▸ **WHAT THIS TASK INVOLVES**: Please transcribe, word for word, only the lines from the one containing "Task: Select the 搬家成本 box" through the last line of the records below, both included, and leave out every picture.

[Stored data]

=== Begin Enclosure ===

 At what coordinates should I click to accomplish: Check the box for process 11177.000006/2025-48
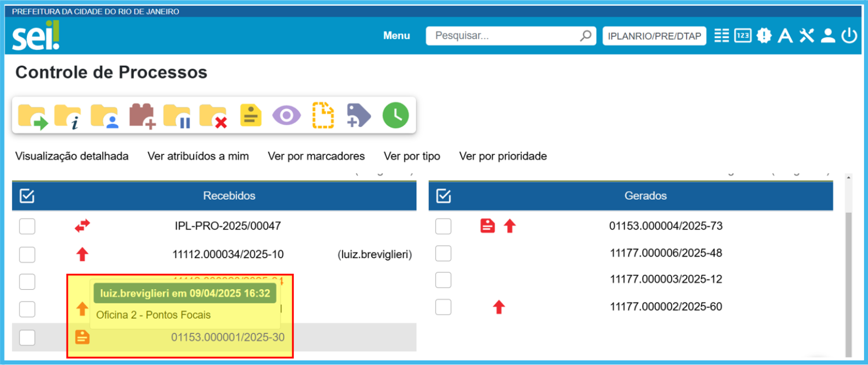[x=443, y=253]
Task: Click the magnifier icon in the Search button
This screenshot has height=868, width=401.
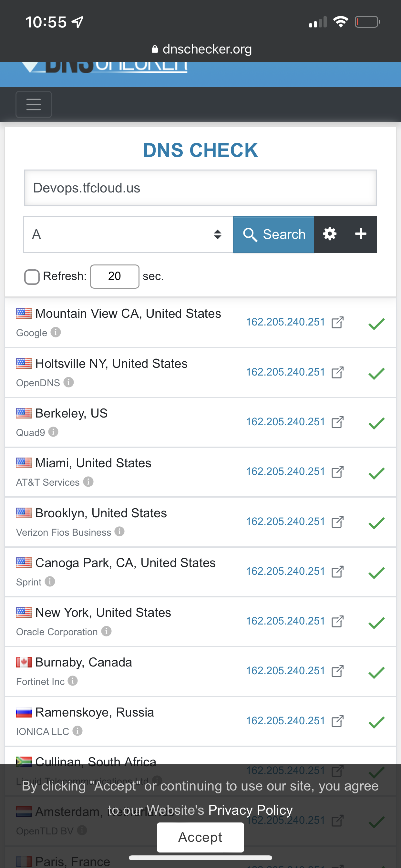Action: point(250,234)
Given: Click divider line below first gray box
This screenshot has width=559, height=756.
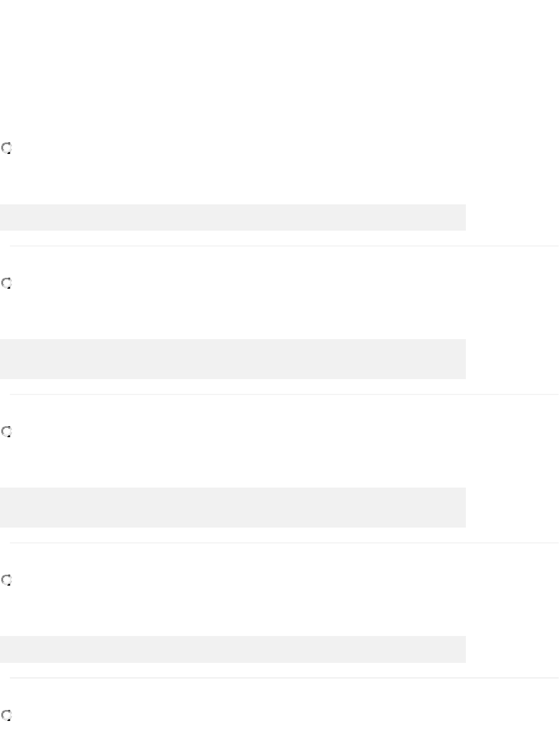Looking at the screenshot, I should pos(284,246).
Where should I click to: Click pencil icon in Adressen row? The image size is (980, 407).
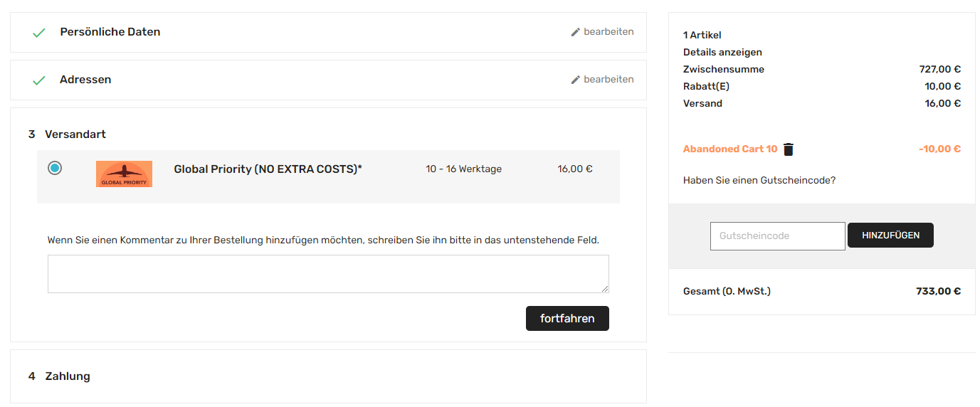coord(576,80)
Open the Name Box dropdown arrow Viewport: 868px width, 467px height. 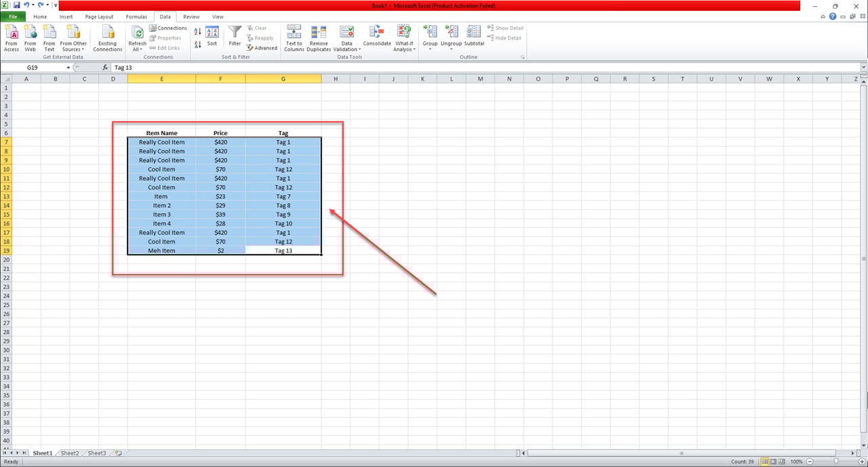(68, 68)
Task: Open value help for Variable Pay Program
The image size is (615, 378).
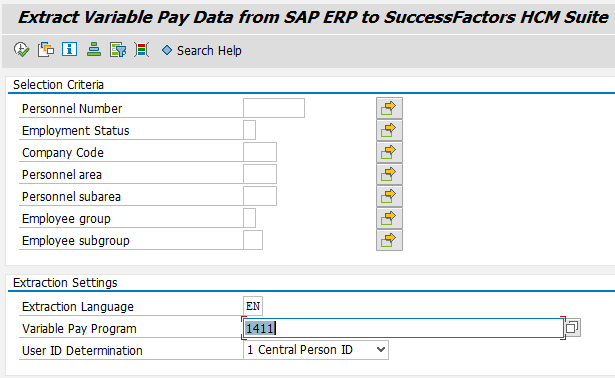Action: point(572,327)
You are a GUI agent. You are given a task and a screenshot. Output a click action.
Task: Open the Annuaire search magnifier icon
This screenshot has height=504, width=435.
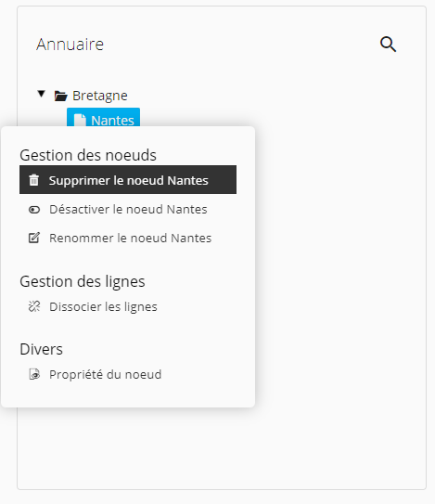click(388, 44)
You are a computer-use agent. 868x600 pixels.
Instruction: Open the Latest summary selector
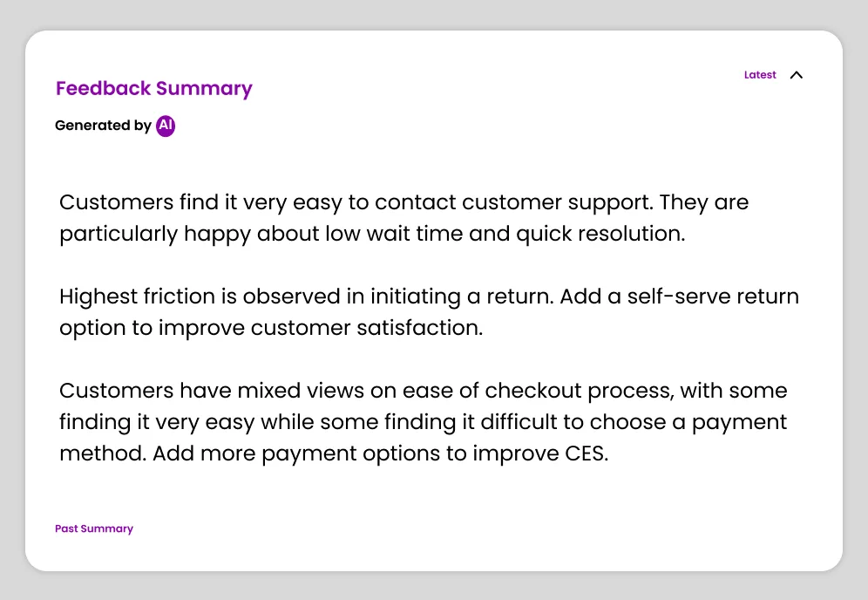(x=760, y=75)
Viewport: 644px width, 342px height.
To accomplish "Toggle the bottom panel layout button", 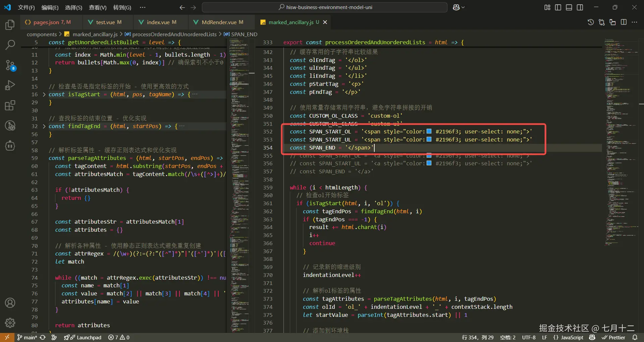I will tap(569, 7).
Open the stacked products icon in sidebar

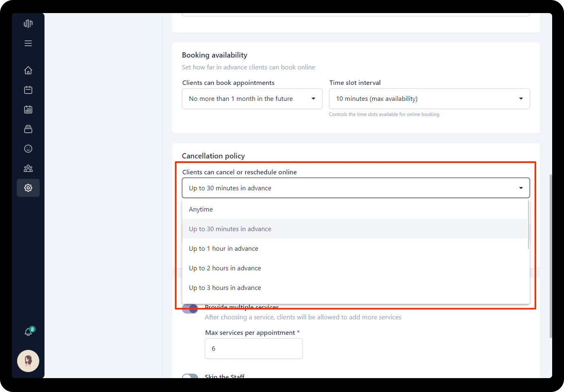(28, 129)
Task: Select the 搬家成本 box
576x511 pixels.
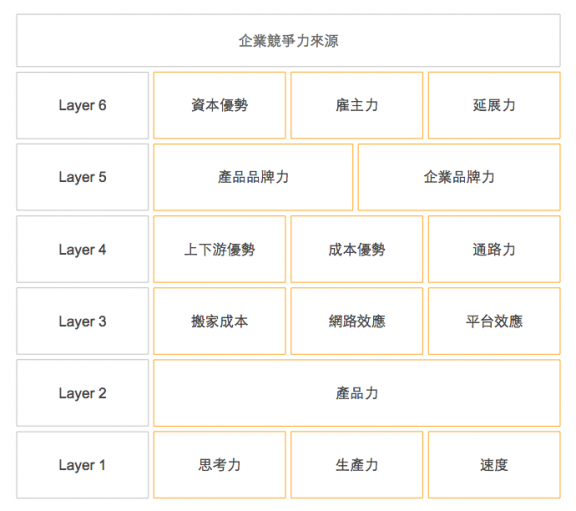Action: (220, 321)
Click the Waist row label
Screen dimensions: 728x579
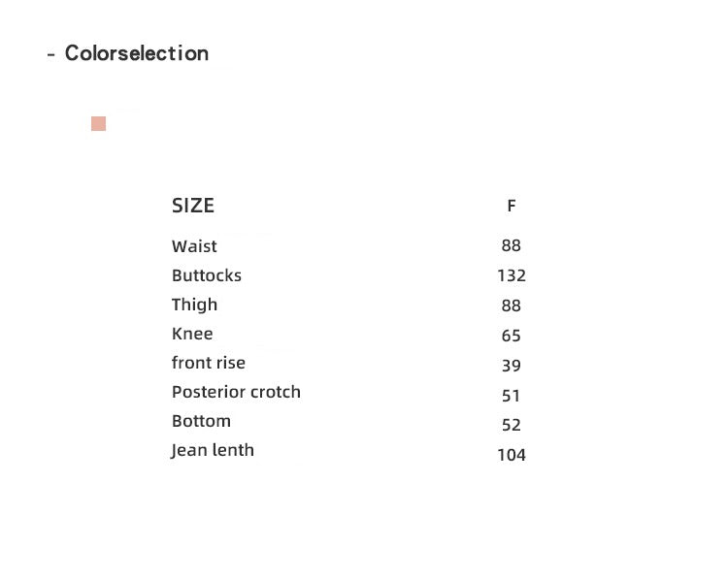194,246
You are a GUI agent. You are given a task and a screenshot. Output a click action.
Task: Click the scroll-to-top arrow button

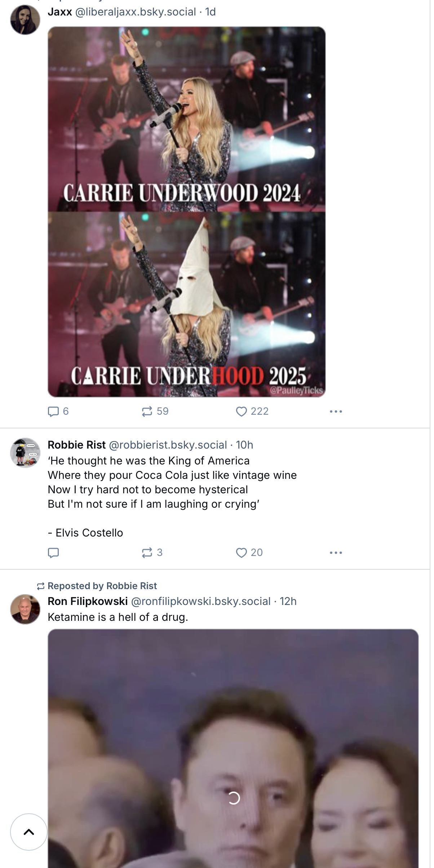[29, 832]
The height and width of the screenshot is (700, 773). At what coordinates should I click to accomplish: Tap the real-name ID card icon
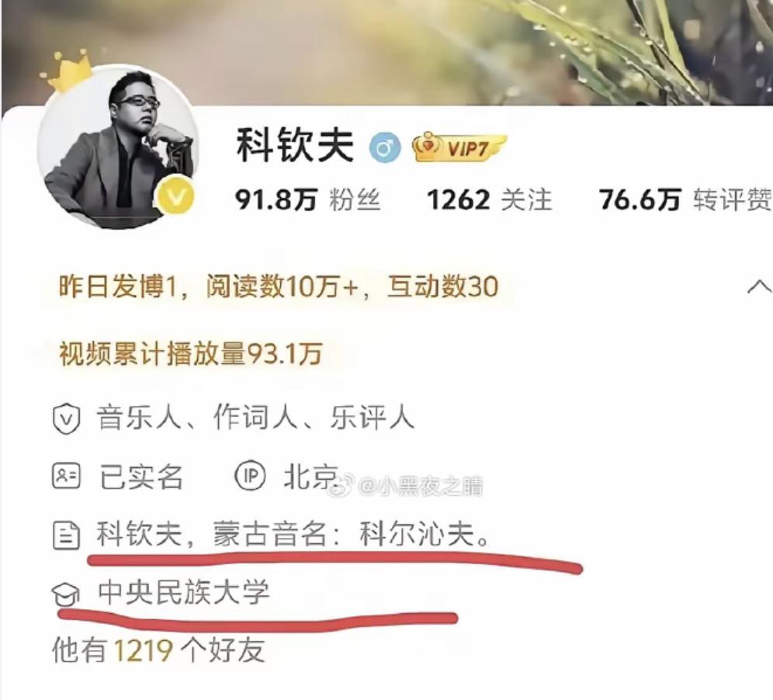click(66, 476)
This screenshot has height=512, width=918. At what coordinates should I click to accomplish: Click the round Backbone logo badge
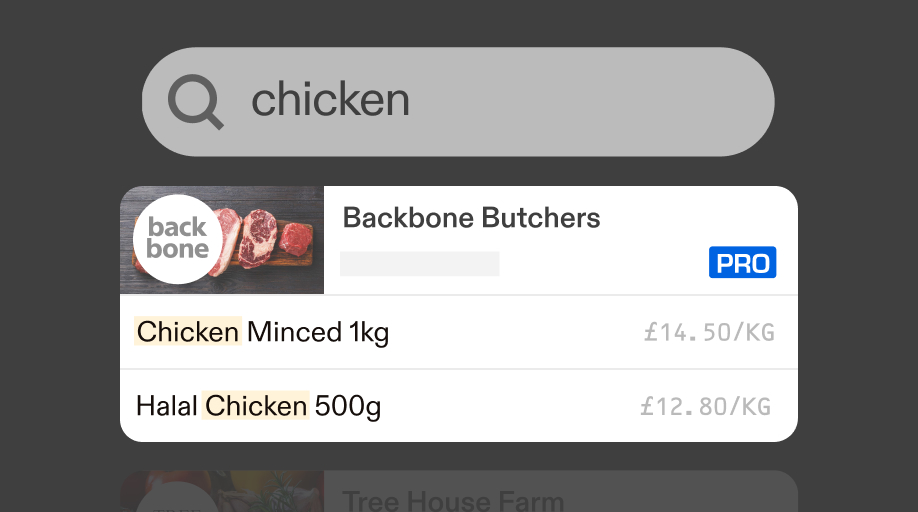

=== End Enclosure ===

▸ **REPLY TO THE TASK**:
Task: Select the 搬家成本 box
576x511 pixels.
Action: (220, 321)
Click the Waist row label
Screen dimensions: 728x579
194,246
You are a GUI agent. You are given a task and a screenshot. Output a click action.
Task: Click the scroll-to-top arrow button

[29, 832]
The height and width of the screenshot is (700, 773). At what coordinates should I click to accomplish: Tap the real-name ID card icon
click(66, 476)
This screenshot has height=512, width=918. At what coordinates should I click to accomplish: Click the round Backbone logo badge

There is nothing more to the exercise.